Looking for something easy to throw on Christmas Eve that the whole room can tolerate without starting a debate? Cue Mark Wahlberg and Will Ferrell in 'Daddy's Home' — dumb in the right ways, warm where it counts, and chaotic enough to drown out any actual family chaos.
The setup
The 2015 buddy comedy pairs Will Ferrell as Brad Taggart, a well-meaning radio exec trying to be a great stepdad, with Mark Wahlberg as Dusty Mayron, the impossibly cool biological dad who swoops back in and instantly scrambles Brad's carefully planned home life. Linda Cardellini plays Sara, the mom stuck watching these two go full peacock to win over the kids. Directed by Sean Anders and written by Anders, Brian Burns, and John Morris, it was produced by Paramount Pictures, Red Granite Pictures, and Gary Sanchez Productions.
Critics were not charmed (30% on Rotten Tomatoes), audiences were split (50% Audience Score; IMDb sits at 6.2/10), and the box office did not care: on a $50 million budget, it hauled in $242.7 million worldwide. Translation: very much a hit.
Wait, is it a Christmas movie?
Not really. That would be the sequel, 'Daddy's Home 2', which is the full tinsel-and-tree deal. The first film plays out over everyday family mayhem — basketball games, school events, escalating one-upmanship — but its themes (blended families, trying way too hard to make things perfect) fit right in with holiday energy. If you want festive-adjacent without actual sleigh bells, this works.
Five reasons it totally works on Christmas Eve
- Blended-family chaos you will recognize: The whole movie is Brad vs. Dusty trying to earn the kids' respect and affection. The stepdad learning curve, the bio-dad swagger, the awkward discipline attempts — painfully real, played for laughs, and very holiday-compatible.

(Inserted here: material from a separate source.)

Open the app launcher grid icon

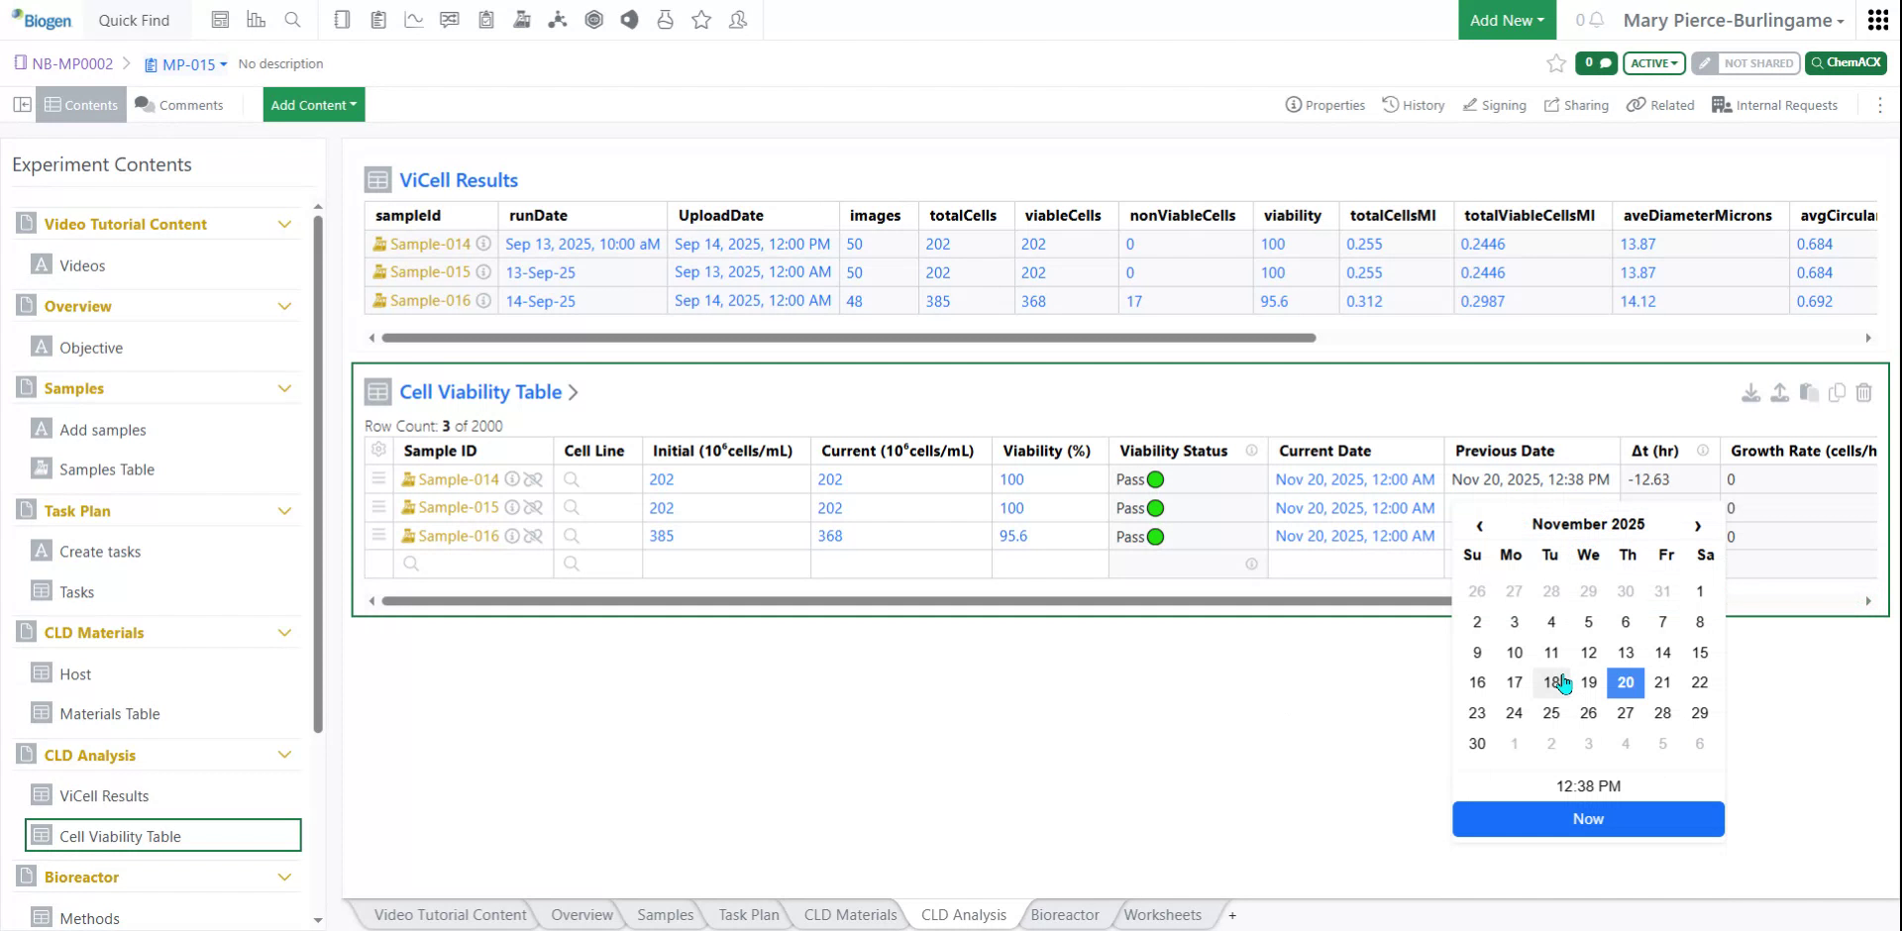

- Ferrell vs. Wahlberg chemistry: Ferrell leans into gentle, dorky panic; Wahlberg weaponizes cool-guy confidence. You get slapstick for the kids, snarky banter for the adults, and a steady rhythm of gags that keeps everyone awake after the cookie coma.
- Perfect low-stress background watch: Big, silly set pieces and cleanly staged sight gags mean you can miss five minutes pouring cocoa and not lose the thread. It is built for living rooms with chatter.
- Under the noise, it has a heart: The 'Dad Off' escalates, but the movie is really about acceptance and finding a place in a family that is still figuring itself out. Sweet without being syrupy.
- Holiday-adjacent vibe without the schmaltz overload: If you want something that nods at family togetherness without wall-to-wall carols, this scratches the itch. If you do want full Christmas mode, queue the sequel after.
Quick hit details
Year: 2015. Genre: buddy/family comedy. Directed by Sean Anders; written by Anders, Brian Burns, and John Morris. Stars Will Ferrell (Brad), Mark Wahlberg (Dusty), and Linda Cardellini (Sara). Budget: $50 million. Worldwide box office: $242.7 million. Rotten Tomatoes: 30% critics, 50% audience. IMDb: 6.2/10.
Where to watch
It has been streaming on Netflix lately, but availability shifts by region and month, so give your app a quick search.
Bottom line: if you want a cozy, crowd-pleasing comedy with some surprisingly warm blended-family beats, 'Daddy's Home' gets the job done. Throw it on, relax, and save 'Daddy's Home 2' for when you want the actual Christmas chaos.